The other aspect people bring up is money. Look, this IS a hobby for me and I accept that. And you know what? This is my ONLY hobby. I don't spend my money on anything else. I don't drink or smoke or do basically any activities other than play music. So I have bands and people I do that with and the money that goes into this is what I spend to enjoy myself. Otherwise I'm sure I'd be blowing money on new golf clubs, or rink time, or home brewing equipment, or whatever other hobbies people dump their cash into. And the big thing is as long as it's not hurting anyone then what's the problem? I'm not using credit to buy anything. I'm not taking food off the table from my family. I'm not doing anything that would be considered problematic. And if it came down to a financial crunch then absolutely I would not be out buying music gear. 

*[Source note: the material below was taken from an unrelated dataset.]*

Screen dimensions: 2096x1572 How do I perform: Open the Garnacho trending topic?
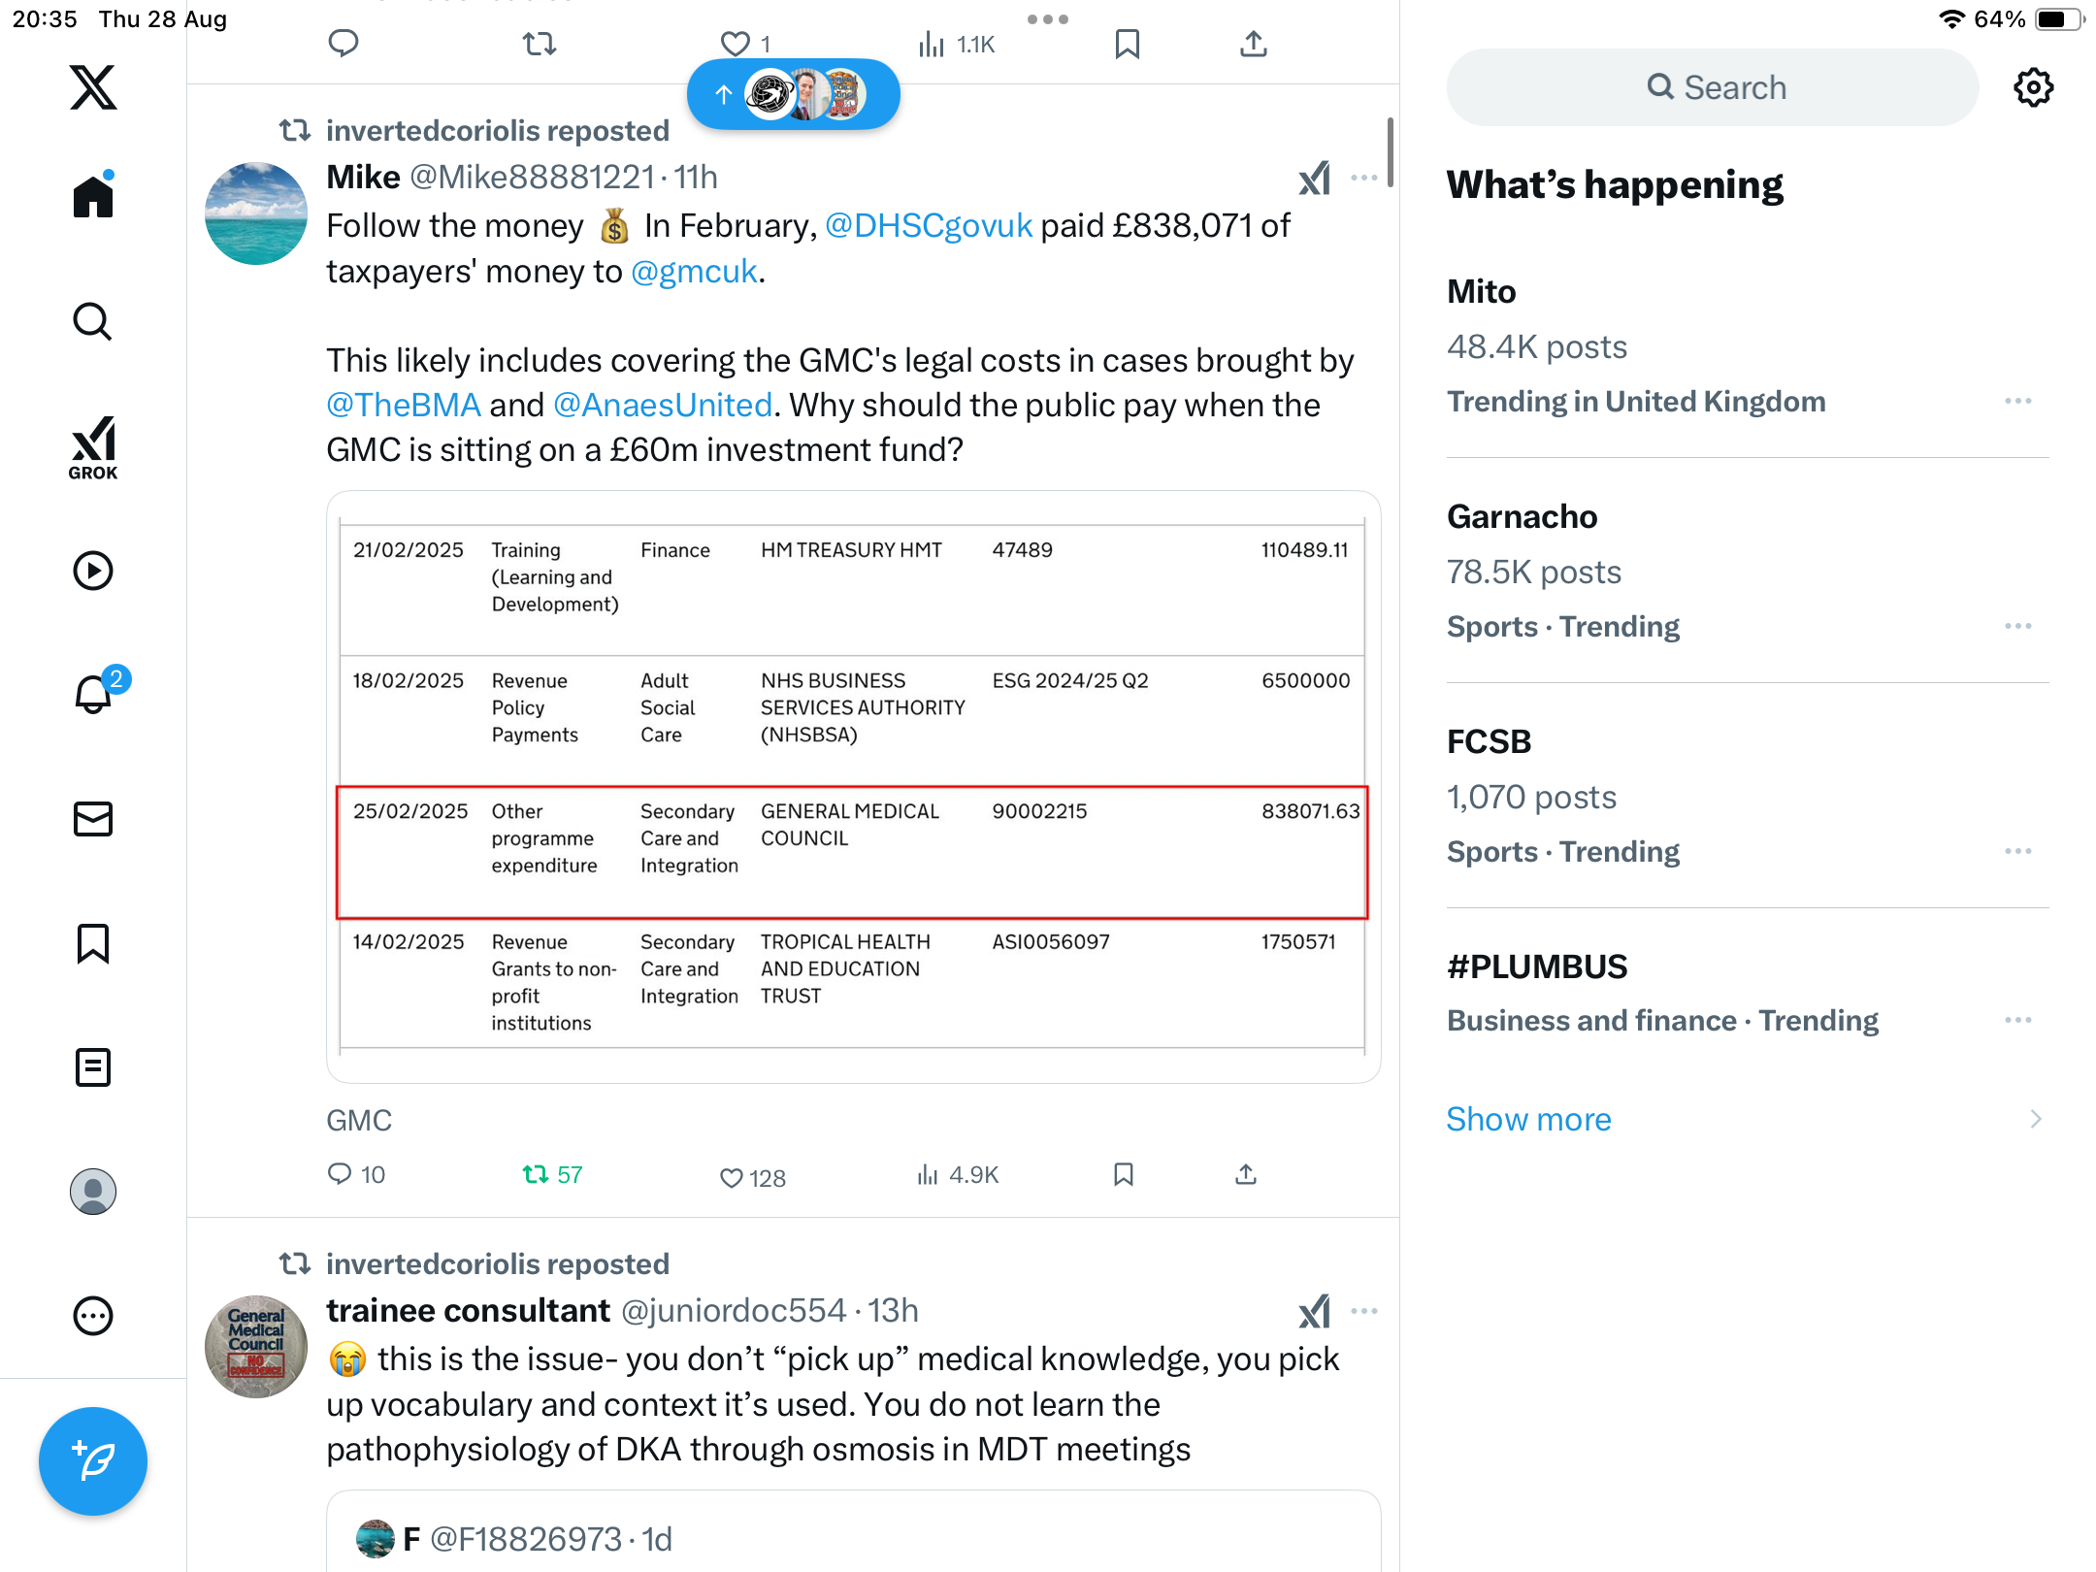click(x=1522, y=517)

I HAVE put boundaries on myself though. I refuse to become a collector. The gear I have is because it gets used and played. I don't have any trophy pieces. I don't have a room full of cases with guitars in them that haven't seen the light of day in over a year. I'm at about the max number of instruments that I think is reasonable for me to have. Since putting myself on a "one in-one out" rule it has definitely slowed my roll. Now when GAS hits, I have to sit here and look at my guitars and think hard about which piece would go if I decided to get this new thing. 

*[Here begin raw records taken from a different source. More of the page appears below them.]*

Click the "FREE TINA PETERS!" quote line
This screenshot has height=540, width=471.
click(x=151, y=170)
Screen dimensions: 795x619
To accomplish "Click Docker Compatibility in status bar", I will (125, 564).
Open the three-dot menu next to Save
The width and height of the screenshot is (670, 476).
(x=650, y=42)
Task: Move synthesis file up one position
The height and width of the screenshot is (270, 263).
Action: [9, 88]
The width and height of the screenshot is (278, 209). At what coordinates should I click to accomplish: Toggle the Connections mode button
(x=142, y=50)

And my biggest thing is the Marie Kondo philosophy: "Does this bring me joy?" If it's a guitar, or amp, or pedal that I'm ho-hum about then why do I have it? This has been a huge motivator in a lot of my moves over the last 18 months. I've gotten rid of guitars that were great guitars, but they didn't really spark anything in me. So I moved them on and bought other things that DO light a fire for me. That's why I'm playing so much more - I LOVE the pieces I have (not just like them).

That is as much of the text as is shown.